9.10.2009

kitaplara teşekkür

stefan zweig

buradalar, bekliyorlar ve susuyorlar. itişip kakışmıyorlar, bağırmıyorlar, istemde bulunmuyorlar. duvar kenarına dizilmiş, suskun, öylece duruyorlar. sanki uyukluyorlar; fakat üzerlerindeki isimler, açık gözler gibi sana bakıyor. onlara bakarak, şöyle bir dokunarak yanlarından geçerken, yalvarır gibi arkandan seslenmiyorlar, senden bir şey istemiyorlar. hayran olmanı bekliyorlar; ancak o zaman açılıyorlar. önce çevremizde bir suskunluk, sonra içimizde bir suskunluk. ardından hazırız; bir akşam, yorgun günün sonunda eve döndüğümüzde, bir öğle üzeri, insanlardan bitkin; bir sabah, güzel düşlerle geçmiş bir gecenin sonunda. sokuluyoruz onlara, yüzlerce göz, yüzlerce isim suskun ve sabırla senin arayan bakışlarını takip ediyor, bir saray paşasının seslenip çağırmasını bekleyen esir kadınlar gibi. sonra uzanıyor elin, bir piyanonun tuşlarına dokunan parmaklar gibi, içlerinden birine, açıyor sayfalarını, okuyor birkaç satır, bir kıta. o anda isteksizsin; düş kırıklığı, bırakıyorsun yerine. arıyorsun bir başkasını, o anda sana en uygun olanını. ve birden kuşatılıp sarılıyorsun, nefesin bir başka nefesle karışıyor; sanki bir kadının sıcak, çıplak vücudu yanı başında yatıyor. seçtiğin kitap seni mutlu ediyor, içinden yükselen ışıkla ısınıyorsun. düşlerin bulutları aralanıyor, seraplar görünüyor. caddeler açılıyor ta ufka kadar, uzaklar duygularını çekip içine alıyor.

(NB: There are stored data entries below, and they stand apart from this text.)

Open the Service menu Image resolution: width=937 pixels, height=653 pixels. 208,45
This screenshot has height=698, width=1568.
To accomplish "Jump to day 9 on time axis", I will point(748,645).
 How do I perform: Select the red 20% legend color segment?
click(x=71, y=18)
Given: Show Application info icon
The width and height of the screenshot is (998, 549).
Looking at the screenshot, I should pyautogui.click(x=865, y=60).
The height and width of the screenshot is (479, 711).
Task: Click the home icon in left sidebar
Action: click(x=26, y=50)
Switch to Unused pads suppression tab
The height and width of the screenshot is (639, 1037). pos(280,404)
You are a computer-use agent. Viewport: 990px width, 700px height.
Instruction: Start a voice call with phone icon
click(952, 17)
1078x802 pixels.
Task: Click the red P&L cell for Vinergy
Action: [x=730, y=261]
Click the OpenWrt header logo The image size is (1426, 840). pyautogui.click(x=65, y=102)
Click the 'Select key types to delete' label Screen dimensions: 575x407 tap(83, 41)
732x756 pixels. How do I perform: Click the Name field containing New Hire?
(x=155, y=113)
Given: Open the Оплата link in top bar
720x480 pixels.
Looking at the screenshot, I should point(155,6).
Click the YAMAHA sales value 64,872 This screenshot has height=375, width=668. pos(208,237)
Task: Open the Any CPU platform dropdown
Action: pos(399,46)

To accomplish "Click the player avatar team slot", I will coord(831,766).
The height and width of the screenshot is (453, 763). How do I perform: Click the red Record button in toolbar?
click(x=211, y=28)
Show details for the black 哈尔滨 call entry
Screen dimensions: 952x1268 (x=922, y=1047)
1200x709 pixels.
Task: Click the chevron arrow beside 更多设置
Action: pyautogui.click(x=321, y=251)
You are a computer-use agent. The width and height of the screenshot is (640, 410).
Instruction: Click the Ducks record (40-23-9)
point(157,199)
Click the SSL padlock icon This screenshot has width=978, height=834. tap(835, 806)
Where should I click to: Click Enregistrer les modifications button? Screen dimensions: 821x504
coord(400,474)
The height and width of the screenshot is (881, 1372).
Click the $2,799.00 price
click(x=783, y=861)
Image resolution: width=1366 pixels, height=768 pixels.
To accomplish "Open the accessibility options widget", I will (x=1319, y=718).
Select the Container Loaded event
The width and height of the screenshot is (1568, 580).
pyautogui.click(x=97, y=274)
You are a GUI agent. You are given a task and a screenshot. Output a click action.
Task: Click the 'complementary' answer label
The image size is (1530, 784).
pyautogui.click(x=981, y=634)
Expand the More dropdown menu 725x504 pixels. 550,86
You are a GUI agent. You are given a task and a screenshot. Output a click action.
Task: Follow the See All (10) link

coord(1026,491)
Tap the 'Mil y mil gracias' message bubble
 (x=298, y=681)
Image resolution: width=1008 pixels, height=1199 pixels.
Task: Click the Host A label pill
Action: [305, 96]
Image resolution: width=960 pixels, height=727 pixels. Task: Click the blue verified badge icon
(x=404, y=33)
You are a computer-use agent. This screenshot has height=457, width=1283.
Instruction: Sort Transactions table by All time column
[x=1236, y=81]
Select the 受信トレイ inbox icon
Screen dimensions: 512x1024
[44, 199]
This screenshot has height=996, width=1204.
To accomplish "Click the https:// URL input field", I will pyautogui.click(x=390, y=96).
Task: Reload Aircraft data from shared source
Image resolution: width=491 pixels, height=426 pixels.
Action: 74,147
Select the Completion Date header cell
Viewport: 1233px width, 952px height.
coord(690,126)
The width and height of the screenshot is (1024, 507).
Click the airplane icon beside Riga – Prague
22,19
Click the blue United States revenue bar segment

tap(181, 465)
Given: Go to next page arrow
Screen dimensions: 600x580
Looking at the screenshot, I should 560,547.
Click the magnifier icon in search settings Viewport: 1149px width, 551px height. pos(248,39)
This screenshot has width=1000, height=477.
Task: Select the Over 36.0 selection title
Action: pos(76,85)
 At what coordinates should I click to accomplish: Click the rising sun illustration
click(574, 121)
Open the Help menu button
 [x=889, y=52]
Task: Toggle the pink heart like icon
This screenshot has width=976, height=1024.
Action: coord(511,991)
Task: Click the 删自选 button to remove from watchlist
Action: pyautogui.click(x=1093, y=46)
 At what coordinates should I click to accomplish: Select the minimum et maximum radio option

bir yerlerde bir saatin çalıştığını duyuyorsun. fakat o seni rahatsız etmiyor; burada başka saatin sözü geçiyor. karşındaki kitaplar, içlerindeki sözler dudaklarına dokunana kadar yüzlerce yılı geride bırakmışlar. sonra yepyenileri, daha gençleri, henüz dünyaya gelmişler. hepsi de büyüleyici bir dili konuşuyor, heyecanlandırıyor, nefesini kesiyorlar. heyecanlandırırken teselli de ediyorlar. sonra kendini onların içinde buluyorsun; sayfalarından yükselen melodiyle, düşüncelere dalıyorsun, sakinleşiyorsun, yükseklerde, başka dünyalarda uçuyorsun.

günün huzursuzluğunu unutturan o güzel saatlere, insanın sadık dostu, suskun arkadaşı kitaplara, hep yanımızda olduğunuz, varlığınızla bize hep yaşam verdiğiniz için teşekkürler! insanları yaşantılarının en karanlık günlerinde desteklediğiniz için de; cephe hastanelerinde, kışlalarda, hapishanelerde, acıdan kıvrandıkları yataklarda. her yerde, her zaman yanlarında bulunmuş, onlara düşler getirmiş, huzursuzluk ile ıstırap arasında bir avuç huzur olmuştunuz! günlük yaşamın altında ezilen ruhunu çekip kurtaran tanrı mıknatısı sizler. insan ruhunun karanlığını hep aydınlatır, onu ötelerin aydınlığına taşırsınız.

sonsuzluğun bu küçük parçaları sizler, yan yana ve suskun, evimizin duvarına sıralanmış öyle duruyorsunuz. fakat bir el sizi çekip alınca, yürek size dokununca, mekanları kırıp parçalıyor, çılgınca ileri atılan bir araba gibi bizi sonsuzlara taşıyorsunuz.